Saat itu beberapa orang memfitnah bahwa saya akan dimurtadkan jika keluar negeri bersama Plan. “Nanti dikasih makan babi,” hasut seseorang.
Saya justru menunjukkan simpati kepada Plan. Berkali-kali mereka difitnah membawa misi pemurtadan, tetap saja mereka fokus melakukan tugas mulia untuk mengarusutamakan hak perlindungan dan partisipasi anak.
Plan Indonesia juga pernah difitnah lalu dipaksa berhenti beroperasi di sebuah daerah karena menerbitkan buku kesehatan reproduksi. Oleh pihak-pihak yang mabuk agama, Plan dianggap menjebloskan anak-anak ke dalam pergaulan bebas. Fitnah kepada Plan adalah fitnah yang keji. Niat Plan bail, yaitu ingin mengedukasi pentingnya merawat alat reproduksi pada anak-anak dan remaja di daerah tersebut. Edukasi seks sejak dini sangat penting.
Menjelang keberangkatan dan proses pembuatan passport, beberapa orang terus menghasut saya agar tidak berangkat karena di sana, katanya, akan dikasih makan babi dan dimurtadkan. Tapi saya tetap berangkat. Misi membawa kepentingan bangsa dan negara untuk perlindungan dan partisipasi anak berhasil saya emban di forum internasional.
Isu pemurtadan beserta ketakutan dan kewaspadaan akan itu, sebenarnya adalah mitos dan kecurigaan yang tidak mendasar. Lagipula, kalau imanmu kuat, semasif apa pun upaya orang untuk memurtadkan, kamu pasti akan kuat dengan keyakinanmu. Sampai saat ini, saya heran dengan orang-orang yang mengampanyekan ketakutan dan kewaspadaan terhadap strategi pemurtadan. Kalau orangtua kuat menanamkan keyakinan pada anak, apa pun cara orang untuk mengajak “pindah server” tidak akan berhasil.
Tahun berikutnya saya berangkat lagi keluar negeri. Ternyata fitnah pemurtadan masih ada. Orangtua saya sempat ragu untuk memberi izin. Prosesnya lama sekali untuk meyakinkan orangtua saya. Betapa kejinya fitnah pemurtadan itu.

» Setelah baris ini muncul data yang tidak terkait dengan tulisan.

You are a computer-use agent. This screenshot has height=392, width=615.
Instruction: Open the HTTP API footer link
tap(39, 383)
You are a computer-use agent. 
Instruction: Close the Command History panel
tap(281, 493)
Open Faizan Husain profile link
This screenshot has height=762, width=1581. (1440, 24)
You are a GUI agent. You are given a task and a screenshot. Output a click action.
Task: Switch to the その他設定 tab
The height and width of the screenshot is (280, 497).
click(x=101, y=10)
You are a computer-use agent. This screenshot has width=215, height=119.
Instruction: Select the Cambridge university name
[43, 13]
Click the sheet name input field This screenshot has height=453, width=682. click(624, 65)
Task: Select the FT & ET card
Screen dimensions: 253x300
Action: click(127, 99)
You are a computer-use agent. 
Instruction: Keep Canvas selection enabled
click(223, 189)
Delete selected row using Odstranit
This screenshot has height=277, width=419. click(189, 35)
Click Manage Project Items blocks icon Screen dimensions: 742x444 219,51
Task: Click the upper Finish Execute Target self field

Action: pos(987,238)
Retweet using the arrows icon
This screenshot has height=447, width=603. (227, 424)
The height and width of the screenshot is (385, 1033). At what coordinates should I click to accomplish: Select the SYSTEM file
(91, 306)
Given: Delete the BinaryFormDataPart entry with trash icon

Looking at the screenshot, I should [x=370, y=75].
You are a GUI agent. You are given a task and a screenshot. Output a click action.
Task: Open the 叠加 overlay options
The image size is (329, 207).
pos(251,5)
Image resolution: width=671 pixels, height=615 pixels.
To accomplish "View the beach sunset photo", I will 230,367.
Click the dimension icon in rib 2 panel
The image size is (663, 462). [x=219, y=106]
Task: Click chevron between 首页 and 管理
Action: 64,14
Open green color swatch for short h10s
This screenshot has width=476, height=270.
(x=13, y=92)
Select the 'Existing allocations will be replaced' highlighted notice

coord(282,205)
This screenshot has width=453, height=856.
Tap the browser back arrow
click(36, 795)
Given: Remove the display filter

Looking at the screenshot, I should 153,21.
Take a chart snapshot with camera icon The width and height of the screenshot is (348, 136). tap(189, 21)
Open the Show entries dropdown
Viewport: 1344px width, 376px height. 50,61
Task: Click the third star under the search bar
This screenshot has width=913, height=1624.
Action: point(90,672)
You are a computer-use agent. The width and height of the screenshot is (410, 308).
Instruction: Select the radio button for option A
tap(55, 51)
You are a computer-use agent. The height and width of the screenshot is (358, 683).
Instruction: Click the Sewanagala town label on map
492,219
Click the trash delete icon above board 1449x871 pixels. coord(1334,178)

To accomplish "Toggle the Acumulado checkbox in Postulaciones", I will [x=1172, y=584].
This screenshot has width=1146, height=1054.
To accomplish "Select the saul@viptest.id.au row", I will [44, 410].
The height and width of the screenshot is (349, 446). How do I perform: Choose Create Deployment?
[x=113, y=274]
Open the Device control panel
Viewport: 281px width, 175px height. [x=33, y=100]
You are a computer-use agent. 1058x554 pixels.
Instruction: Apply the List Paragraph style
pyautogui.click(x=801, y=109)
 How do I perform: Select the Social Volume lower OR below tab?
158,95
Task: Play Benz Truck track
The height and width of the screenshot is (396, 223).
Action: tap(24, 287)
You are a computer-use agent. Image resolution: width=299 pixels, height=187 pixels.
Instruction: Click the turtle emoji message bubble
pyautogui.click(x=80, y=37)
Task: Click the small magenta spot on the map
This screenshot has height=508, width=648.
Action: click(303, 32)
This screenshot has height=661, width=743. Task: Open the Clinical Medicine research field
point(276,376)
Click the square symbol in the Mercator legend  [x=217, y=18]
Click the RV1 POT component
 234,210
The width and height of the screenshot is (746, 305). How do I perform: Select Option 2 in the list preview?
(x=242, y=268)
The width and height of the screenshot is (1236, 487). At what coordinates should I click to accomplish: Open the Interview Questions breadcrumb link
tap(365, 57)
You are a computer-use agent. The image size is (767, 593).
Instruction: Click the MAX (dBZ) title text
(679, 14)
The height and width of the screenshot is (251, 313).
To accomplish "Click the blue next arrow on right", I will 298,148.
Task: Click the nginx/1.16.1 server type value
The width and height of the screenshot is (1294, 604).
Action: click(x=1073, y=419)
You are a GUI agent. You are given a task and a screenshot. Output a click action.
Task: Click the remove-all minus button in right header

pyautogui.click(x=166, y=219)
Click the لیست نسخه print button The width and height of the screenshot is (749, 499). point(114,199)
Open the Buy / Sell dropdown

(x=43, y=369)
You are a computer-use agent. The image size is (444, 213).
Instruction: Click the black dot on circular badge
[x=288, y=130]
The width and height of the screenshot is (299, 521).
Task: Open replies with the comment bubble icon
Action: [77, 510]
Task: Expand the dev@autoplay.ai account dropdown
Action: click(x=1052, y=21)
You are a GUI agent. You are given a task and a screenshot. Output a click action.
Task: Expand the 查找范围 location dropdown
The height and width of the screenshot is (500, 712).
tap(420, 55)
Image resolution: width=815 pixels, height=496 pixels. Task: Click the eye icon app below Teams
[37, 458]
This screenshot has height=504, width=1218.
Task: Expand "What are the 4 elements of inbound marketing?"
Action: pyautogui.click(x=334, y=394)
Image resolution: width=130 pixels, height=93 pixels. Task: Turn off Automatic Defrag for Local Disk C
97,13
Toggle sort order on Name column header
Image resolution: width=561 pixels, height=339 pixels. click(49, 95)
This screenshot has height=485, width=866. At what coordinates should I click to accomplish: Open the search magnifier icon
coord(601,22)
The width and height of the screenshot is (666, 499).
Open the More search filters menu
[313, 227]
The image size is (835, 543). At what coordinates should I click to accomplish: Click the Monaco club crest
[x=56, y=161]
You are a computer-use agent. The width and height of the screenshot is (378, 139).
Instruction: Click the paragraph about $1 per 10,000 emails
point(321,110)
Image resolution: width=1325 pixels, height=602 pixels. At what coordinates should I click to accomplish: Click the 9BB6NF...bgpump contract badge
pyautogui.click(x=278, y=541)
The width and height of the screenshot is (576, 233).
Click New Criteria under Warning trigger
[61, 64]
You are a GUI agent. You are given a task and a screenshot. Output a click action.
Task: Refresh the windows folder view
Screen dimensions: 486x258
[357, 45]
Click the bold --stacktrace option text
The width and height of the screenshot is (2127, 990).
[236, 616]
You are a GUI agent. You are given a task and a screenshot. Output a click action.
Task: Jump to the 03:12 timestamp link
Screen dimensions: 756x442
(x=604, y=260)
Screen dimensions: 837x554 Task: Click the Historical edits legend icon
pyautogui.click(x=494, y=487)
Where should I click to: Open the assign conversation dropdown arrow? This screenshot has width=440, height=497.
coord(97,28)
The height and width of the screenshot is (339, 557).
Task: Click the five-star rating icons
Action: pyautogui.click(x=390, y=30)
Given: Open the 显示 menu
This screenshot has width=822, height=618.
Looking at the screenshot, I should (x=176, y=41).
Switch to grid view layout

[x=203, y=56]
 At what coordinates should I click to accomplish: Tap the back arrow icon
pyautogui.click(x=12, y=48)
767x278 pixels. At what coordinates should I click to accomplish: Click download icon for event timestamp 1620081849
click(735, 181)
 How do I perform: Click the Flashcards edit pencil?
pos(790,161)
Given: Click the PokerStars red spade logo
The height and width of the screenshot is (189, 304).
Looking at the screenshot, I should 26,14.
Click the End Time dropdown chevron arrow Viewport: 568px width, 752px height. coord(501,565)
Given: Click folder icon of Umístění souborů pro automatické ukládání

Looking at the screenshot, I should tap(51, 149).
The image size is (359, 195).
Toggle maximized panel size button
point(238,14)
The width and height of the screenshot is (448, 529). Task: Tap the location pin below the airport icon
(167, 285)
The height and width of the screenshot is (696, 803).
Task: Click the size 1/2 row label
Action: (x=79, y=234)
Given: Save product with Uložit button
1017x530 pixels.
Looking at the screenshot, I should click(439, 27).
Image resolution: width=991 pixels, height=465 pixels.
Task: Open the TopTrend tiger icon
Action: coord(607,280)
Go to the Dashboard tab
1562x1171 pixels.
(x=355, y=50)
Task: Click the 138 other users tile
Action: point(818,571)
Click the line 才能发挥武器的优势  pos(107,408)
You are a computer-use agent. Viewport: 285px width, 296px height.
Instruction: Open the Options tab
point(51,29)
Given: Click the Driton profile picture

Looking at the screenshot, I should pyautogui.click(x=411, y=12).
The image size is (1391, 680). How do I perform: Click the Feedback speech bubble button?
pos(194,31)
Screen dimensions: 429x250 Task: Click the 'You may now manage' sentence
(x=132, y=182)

Isu-isu pemurtadan ini, yang saya lihat, justru datang dari orang-orang yang terlihat paham agama dan alim. Saya tidak tahu mengapa mereka menghembuskan hoax semacam itu. Tapi strategi yang saya lakukan untuk menangkal itu adalah saya buktikan bahwa apa yang mereka curigakan itu tidak benar.
Sekali lagi, kalau spiritual dan religiusitasmu kuat, apa pun cara orang untuk mengajak kamu pindah agama, tidak akan berhasil. Justru, mereka yang takut adalah mereka yang tidak kuat iman dan pemahaman agamanya.